Bu satırların yazarı, Tevrat, İncil, Kuran veya adını bildiği veya bilmediği herhangi bir din kitabının olduğuna inanmaz. Evrenin dışında olup, evreni yaratan veya evrenin bizatihi kendisi olan tanrının eğer bir kitabı varsa, o da yine evrenin kendisidir. Daha doğrusu tanrının risalesi (mesajı) evrenin içine gömülüdür. İnsanlar, evrenin durağan halini veya işleyişini gözlemleyerek tanrının mesajını çözebilir. Konfüçyüs ve Buda dâhil, milyonları etkilemiş ve insanlık tarihine damgasını vurmuş peygamberlerin hepsi saygıdeğer kişilerdir. Peygamberler, “duru görüş” yeteneği olan ama bir dinin peygamberi olma iddiası taşımayan filozoflardan farklı olarak, insanlara evrensel düzenle uyumlu bir yaşam biçimini de önermiştir. Peygamberlerin, fizikçi, kimyacı, jeolog, bilgisayarcı, biyolog, tabip veya iktisatçı gibi bilim adamı olma iddiası olmamıştır. Dolayısıyla onların izinden gittiğini söyleyen din adamlarının da böyle bir iddiası olmamalıdır. Olması, öncelikle kendi peygamberlerine saygısızlıktır.

MASAL, MİSAL VE MESEL

Yeryüzüne indirilmiş “yazılı” kitap yoktur. Olamaz da zaten. Ortada sadece peygamberlerin naklettiği “sözler” vardır. Daha sonra bu sözler derlenmiş, toparlanmış ve başka insanlar tarafından yazıya dökülmüştür. Din kitaplarında anlatılan olaylar, bazen bir masal, bazen bir misaldir. Ama esas olarak hepsi birer meseldir. Her meselin, ibret alınacak bir özü vardır. Hepsinde bir hikmet gizlidir. Dünyevi misaller, bu özün anlaşılması için verilmiştir. Çünkü kitap, sadece âlimler okusun diye değil, halkın büyük çoğunluğunu teşkil eden, okuma yazması olmayan ümmiler de anlasın diye sözlü indirilmiştir. Zaten misal vermeden ve benzetme yapmadan soyut kavramlar anlatılamaz. Kitaplarda anlatılan olaylara motamo takılıp kalmak, mesajın özünün anlaşılmasına engeldir.

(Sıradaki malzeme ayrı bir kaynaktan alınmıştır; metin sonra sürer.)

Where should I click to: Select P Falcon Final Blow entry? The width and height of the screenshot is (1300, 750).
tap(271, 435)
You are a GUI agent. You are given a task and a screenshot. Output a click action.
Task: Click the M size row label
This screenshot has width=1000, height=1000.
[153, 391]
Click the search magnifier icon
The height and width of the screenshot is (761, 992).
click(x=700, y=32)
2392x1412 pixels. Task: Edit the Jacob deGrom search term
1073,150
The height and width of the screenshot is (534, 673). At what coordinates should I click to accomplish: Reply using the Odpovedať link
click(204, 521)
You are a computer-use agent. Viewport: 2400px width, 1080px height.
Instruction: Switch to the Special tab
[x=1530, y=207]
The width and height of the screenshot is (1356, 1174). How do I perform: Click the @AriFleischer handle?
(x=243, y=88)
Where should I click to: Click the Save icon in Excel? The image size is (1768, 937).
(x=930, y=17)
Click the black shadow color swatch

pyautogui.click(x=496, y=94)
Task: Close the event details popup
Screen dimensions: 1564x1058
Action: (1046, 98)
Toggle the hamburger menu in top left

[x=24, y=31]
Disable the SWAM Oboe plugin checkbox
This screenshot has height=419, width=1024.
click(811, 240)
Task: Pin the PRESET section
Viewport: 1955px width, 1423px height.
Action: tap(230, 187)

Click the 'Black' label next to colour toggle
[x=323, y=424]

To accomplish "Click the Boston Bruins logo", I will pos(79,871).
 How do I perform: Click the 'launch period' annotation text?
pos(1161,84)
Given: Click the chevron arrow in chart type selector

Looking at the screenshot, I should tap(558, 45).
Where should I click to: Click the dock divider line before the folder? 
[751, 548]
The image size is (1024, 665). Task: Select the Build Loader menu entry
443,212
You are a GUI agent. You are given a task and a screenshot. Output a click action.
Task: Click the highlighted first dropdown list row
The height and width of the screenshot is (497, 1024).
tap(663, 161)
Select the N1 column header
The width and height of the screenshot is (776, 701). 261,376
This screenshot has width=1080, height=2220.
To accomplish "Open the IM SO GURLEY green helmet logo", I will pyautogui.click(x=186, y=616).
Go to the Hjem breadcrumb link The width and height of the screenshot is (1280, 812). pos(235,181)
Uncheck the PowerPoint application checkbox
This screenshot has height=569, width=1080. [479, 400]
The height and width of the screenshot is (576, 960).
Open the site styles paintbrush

DİN BİLİMİ KAPSAMAZ AMA BİLİM DİNİ KAPSAR

Diyanet İşleri Başkanlığı’nın “Faiz haramdır ama kamu bankalarından alınan ödünce faiz ödemek günah değildir” diye bir görüş bildirmesi çok kötü olmuştur. Bu kabil fetvalar iktisadi sistemimizin doğru işlemesine engeldir. Fetvanın mefhumu muhalifinden “Özel bankalara faiz ödemek günahtır” gibi sakıncalı bir hüküm çıkar. Bu da fiyat mekanizmasının çözmesi gereken temel sorunu yani “kaynakların optimal tahsisini” çarpıtır. Diyanet’in reel faiz-nominal faiz muhabbetine girmesi bir talihsizliktir. Bu tartışma onu sadece iktisatta değil, dinde de zora sokar. Diyanet, iktisatla değil, “insanın insanla ilişkileriyle” ilgilenmelidir. Türkiye ister laik ister dindar olsun, üçüncü şahıs haklarına saygı duymayan, çabuk kabalaşan, bencil “yarı-medeni” insanların yaşadığı bir ülkedir. Diyanet, kolaya kaçmayıp, saygısızların, kaçak inşaat yapanların, sahte gıda maddesi üretenlerin, vergi kaçıranların, trafik kurallarına uymayanların vicdanı olmalıdır.

Son söz: Vicdanı olmayan hiç vicdan azabı çekmez.